Predictive Models for Falls in Older Adults with Dementia: A Brief Review
Revista Española de Geriatría y Gerontología
Falls among older adults with dementia are common events with serious consequences for their health and quality of life. Predicting falls may enable the development of interventions to prevent them, especially in institutional settings.
Objectives: To identify and describe existing models for predicting falls among older adults with dementia, including both clinical models and those based on technological solutions.
Methodology: A rapid exploratory literature review was conducted in the Scopus, Ovid Medline, and PubMed databases, including studies published through 2024. Primary studies that developed fall prediction models in older adults with dementia were included. Reviews, studies on other populations, or studies without explicit predictive models were excluded.

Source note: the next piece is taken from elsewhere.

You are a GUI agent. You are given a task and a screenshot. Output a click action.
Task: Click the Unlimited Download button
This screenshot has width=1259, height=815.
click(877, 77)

Results: A total of 2,293 records were identified; after removing duplicates and applying the inclusion and exclusion criteria, 22 studies were included. Of these, 54.5% were conducted in Europe, 18.2% in Japan, 18.2% in North America, and 9.1% in other settings. The models were developed in residential, home, and hospital settings and utilized sociodemographic, clinical, functional, cognitive, and mobility-related predictors. 22.7% used artificial intelligence algorithms. Only three studies applied internal validation methods. Conclusions: There are multiple models for predicting falls in older adults with dementia, but their clinical applicability is limited by insufficient validation and heterogeneity among the predictors. Additional studies are needed to develop and validate robust models that are applicable in clinical practice.